Les impossibles féminins ou les noms de professions et les titres difficilement féminisables
Aux limites du politiquement correct mais en plein cœur d'un certain snobisme ambiant
Pour en sourire (discrètement) puisque c'est encore permis

Jean-Marie THIÉBAUD

Si, récemment, certaines professions ont bien volontiers accepté de faire plier la relative rigidité de langue française et admettent désormais qu'on puisse sans complexe être auteure, écrivaine, professeure, d'autres ne peuvent s'offrir ce droit ou ce luxe (ad libitum) sous peine de sombrer dans le ridicule ou l'incompréhensible.

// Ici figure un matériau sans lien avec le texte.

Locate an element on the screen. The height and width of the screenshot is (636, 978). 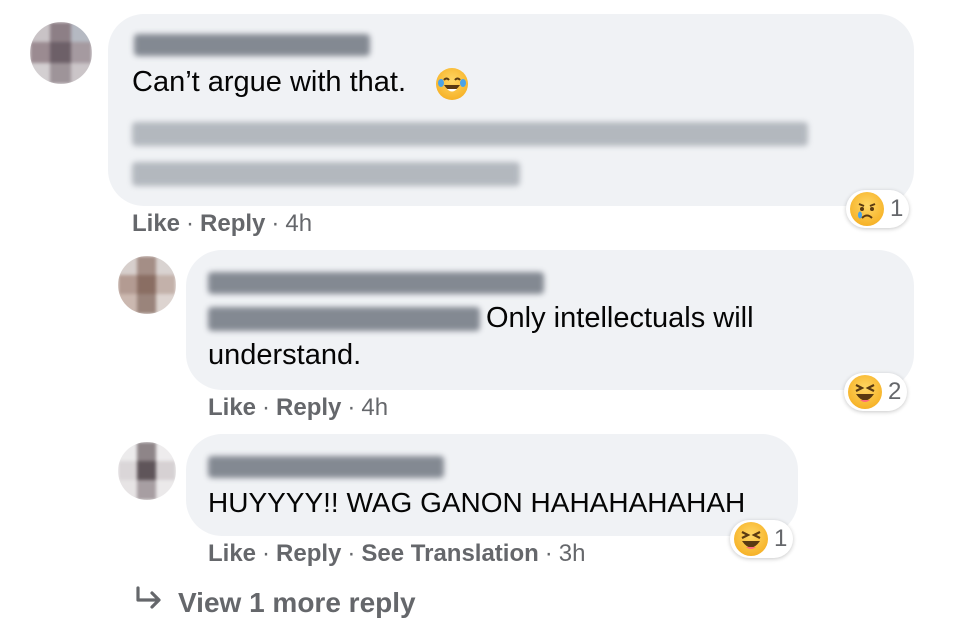
reaction-pill-3: 1 is located at coordinates (762, 539).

Imaginons ce qu'il pourrait advenir en cas de féminisation à tout crin des titres et métiers suivants :
- chauffeur : chauffeuse (siège)
- chevalier : chevalière (bijou)
- dragon : dragonne (lanière)
- éclaireur (soldat) : éclaireuse (girl-scout)
- écumeur (des mers), pirate : écumeuse (qui n'existe d'ailleurs qu'à l'état restreint d'adjectif)
- écuyer : écuyère (de cirque)
- entraîneur : entraîneuse (patiquant des sports fort différents)
- glacier : glacière (pour conserver les aliments)
- jardinier : jardinière (de légumes)
- marin : marine (peinture et soldat d'un corps spécialisé américain)
- médecin : médecine
- plombier : plombière (glace)
- portier : portière
- recteur : rectrice (aile d'oiseau)
- routier : routière (voiture)
- soudeur : soudeuse (appareil)
Dans l'attente de néologismes sans double sens ni sans la moindre équivoque susceptible de prêter à rire ou à sourire, étonnons-nous cependant qu'en 2006-2007, des hommes puissent encore être astreints à passer des diplômes de sages-femmes, sans que cette anomalie linguistique plus qu'évidente ne déclenche le moindre petit cri d'orfraie de part et d'autre de la ligne bien fragile de l'antique séparation des sexes et des militantismes à géométrie variable mais toujours politiquement corrects, cela va de soi. Parallèlement, n'oublions pas que les hommes, sans le moindre complexe et depuis toujours, ont bien volontiers accepté l'idée d'être éminence (fût-elle grise), estafette, excellence, sentinelle, majesté, seigneurie, etc., tous titres et activités qui n'ont apparemment jamais souffert de leur grammaticale féminité. Jacques Prévert, lui-même, adorant jongler avec les mots et se faisant le valeureux chantre de cet art, s'étonnait déjà qu'on pût parler de "la" virilité mais sans avoir l'incongruité de demander aussitôt de la masculiniser, ce dont le sexe prétendu faible n'aurait assurément tiré aucun avantage. De leur côté, les femmes ont-elles jamais souffert d'avoir un utérus, un vagin, un clitoris, un et même deux ovaires, un et même deux seins, etc. ? Le lecteur (ou la lectrice), par souci du sacro-saint équilibre à respecter sous peine d'anathème, ne manquera pas de passer mentalement en revue tous les organes génitaux masculins (y compris sous leurs formes triviales) pour constater que, dans leur grande majorité, ils se sont rangés dans la catégorie des substantifs féminins. Sans davantage de complexes.